Symonds, John Addington, 1840-1893 / 2008-09-04 00:00:00
There was nothing finite here or
tangible, no gladness in the beauty of girlish foreheads or the swiftness
of a young man's limbs, no simple idealisation of natural delightfulness.
The human body, which the figurative arts must needs use as the vehicle of
their expression, had ceased to have a value in and for itself, had ceased
to be the true and adequate investiture of thoughts demanded from the
artist. At best it could be taken only as the symbol of some inner
meaning, the shrine of an indwelling spirit nobler than itself; just as a
lamp of alabaster owes its beauty and its worth to the flame it more than
half conceals, the light transmitted through its scarce transparent walls.

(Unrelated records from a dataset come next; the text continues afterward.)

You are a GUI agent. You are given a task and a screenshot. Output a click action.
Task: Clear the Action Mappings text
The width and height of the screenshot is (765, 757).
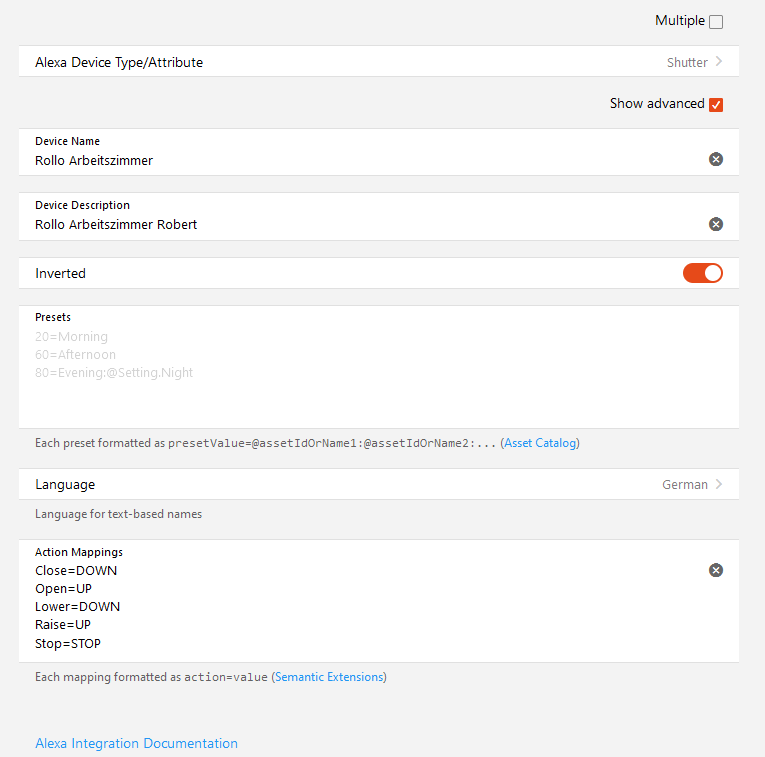716,570
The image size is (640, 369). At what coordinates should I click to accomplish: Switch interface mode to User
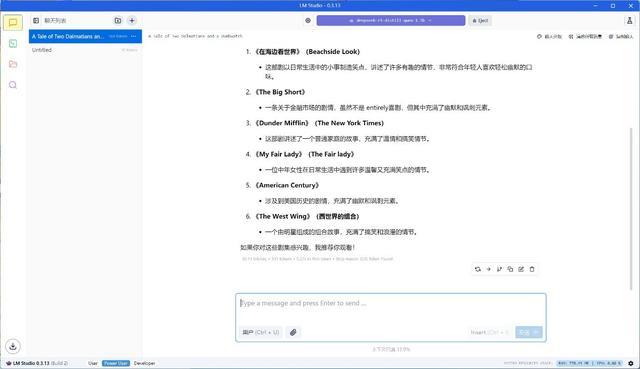pyautogui.click(x=93, y=363)
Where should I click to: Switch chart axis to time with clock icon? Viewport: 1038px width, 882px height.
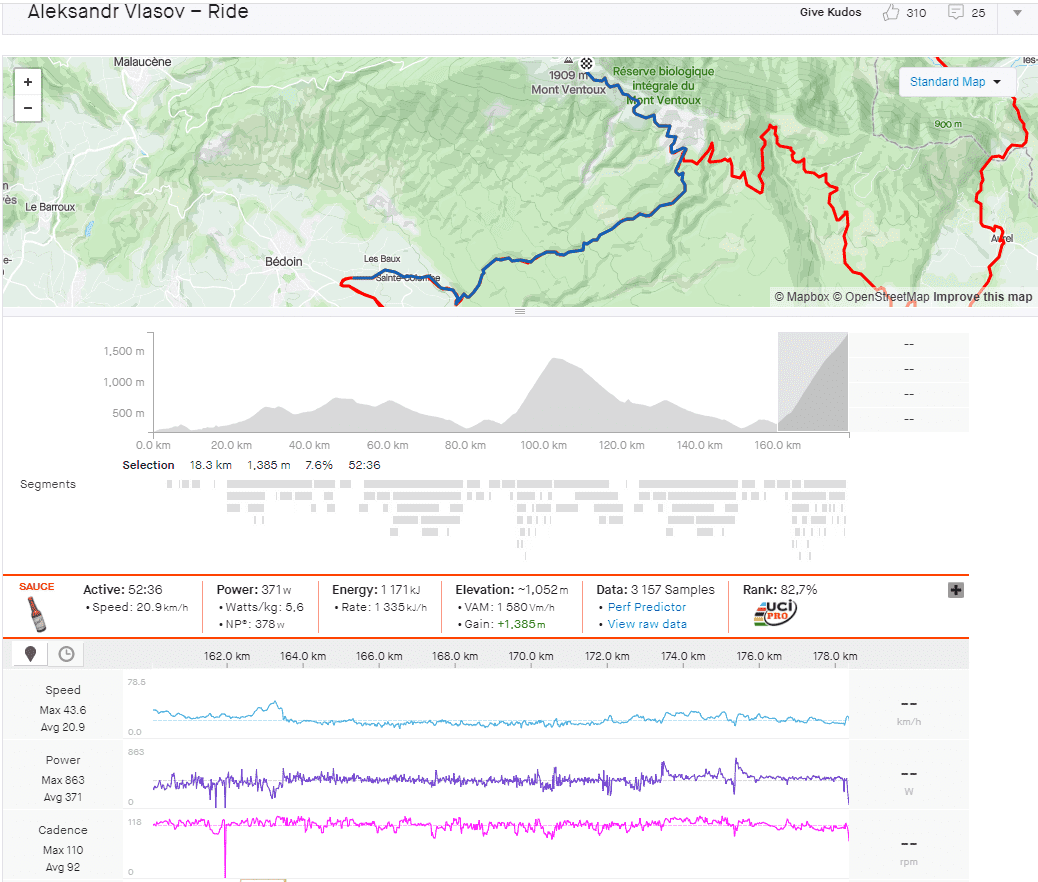pos(66,654)
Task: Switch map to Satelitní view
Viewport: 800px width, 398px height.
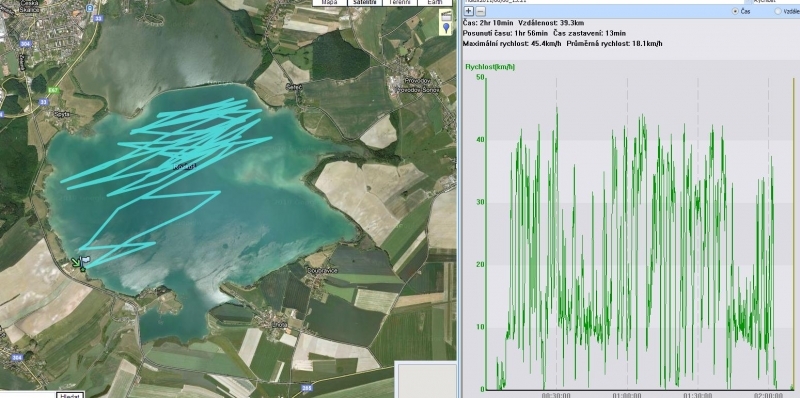Action: [364, 3]
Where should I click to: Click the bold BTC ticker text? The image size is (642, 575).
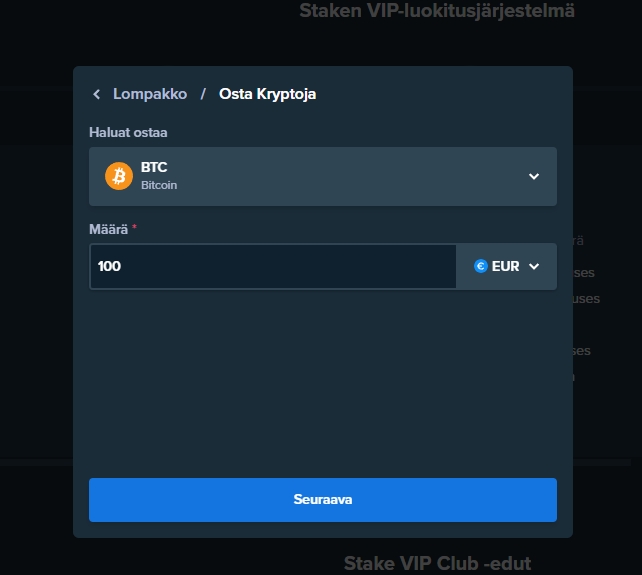[x=154, y=168]
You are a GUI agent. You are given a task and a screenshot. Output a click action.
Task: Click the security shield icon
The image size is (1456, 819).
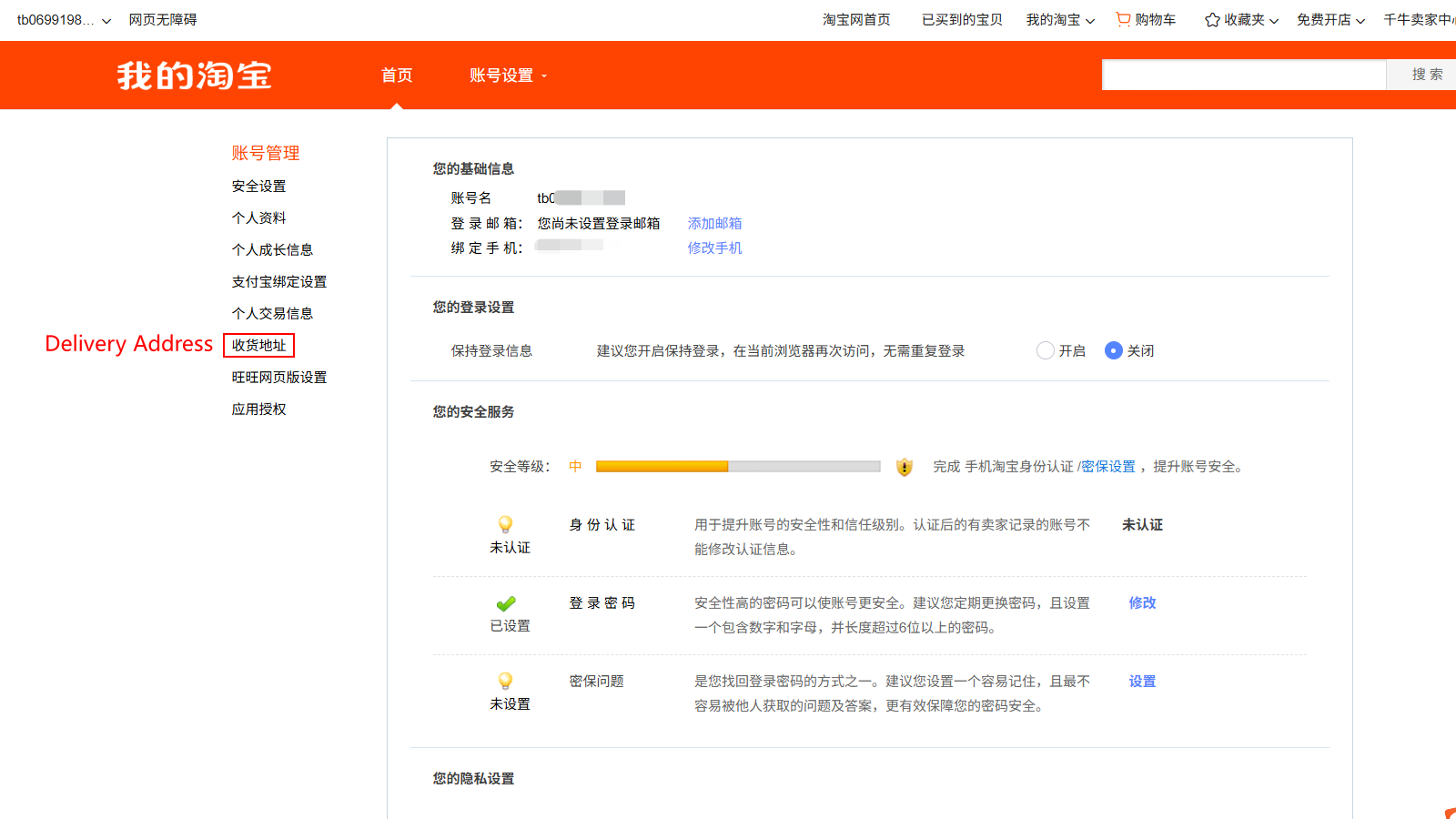click(904, 467)
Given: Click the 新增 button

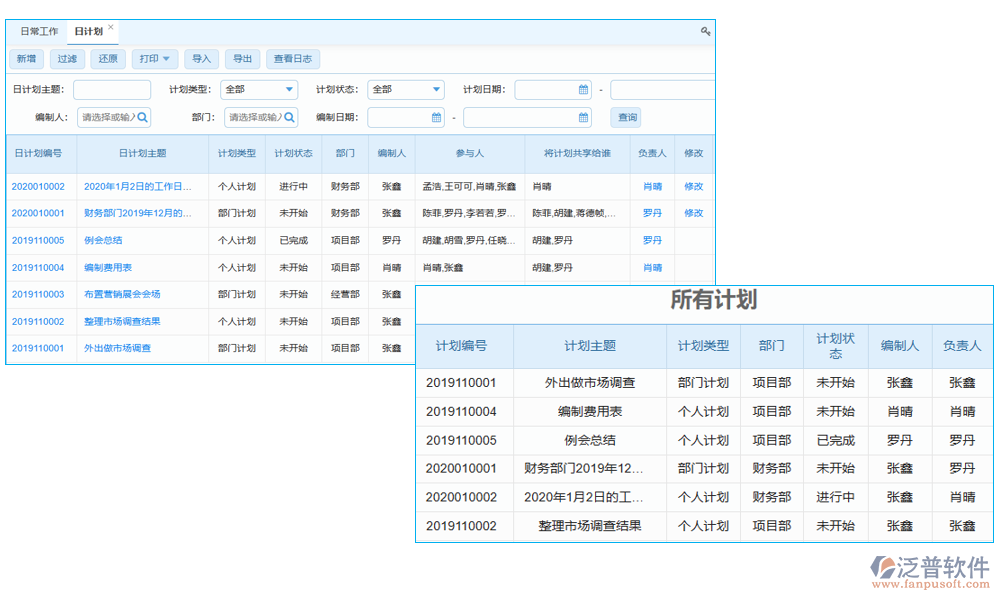Looking at the screenshot, I should tap(26, 58).
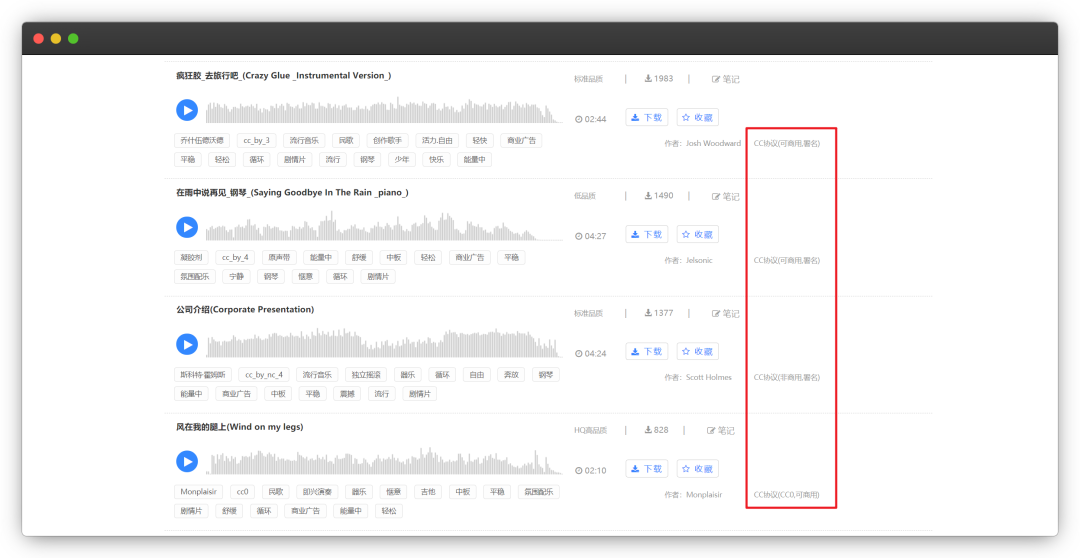
Task: Open the Corporate Presentation title
Action: point(245,310)
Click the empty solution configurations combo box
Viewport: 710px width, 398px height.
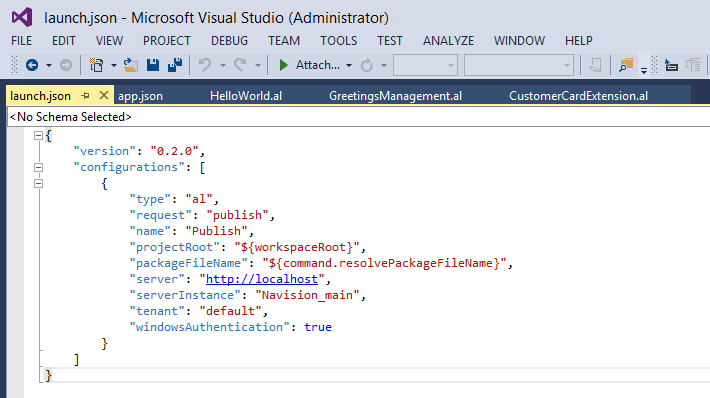(426, 65)
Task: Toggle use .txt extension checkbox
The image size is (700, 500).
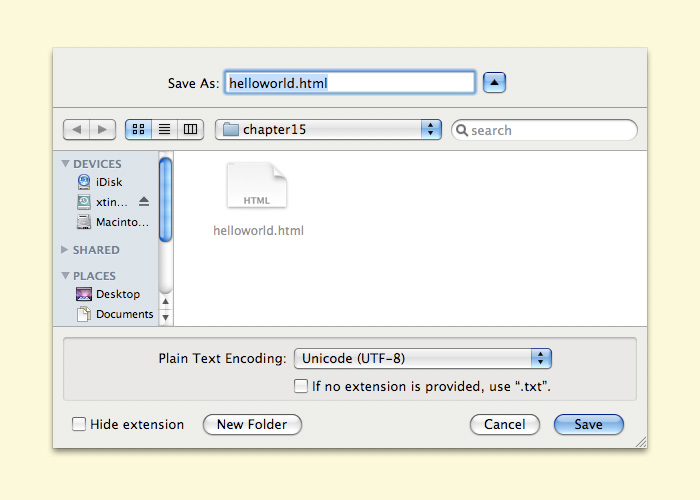Action: (x=300, y=385)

In ancient art those moral and spiritual qualities which the Greeks
recognised as truly human and therefore divine, allowed themselves to be
incarnated in well-selected types of physical perfection. The deities of
the Greek mythology were limited to the conditions of natural existence:
they were men and women of a larger mould and freer personality; less
complex, inasmuch as each completed some one attribute; less thwarted in
activity, inasmuch as no limit was assigned to exercise of power. The
passions and the faculties of man, analysed by unconscious psychology, and
deified by religious fancy, were invested by sculpture with appropriate
forms, the tact of the artist selecting corporeal qualities fitted to
impersonate the special character of each divinity.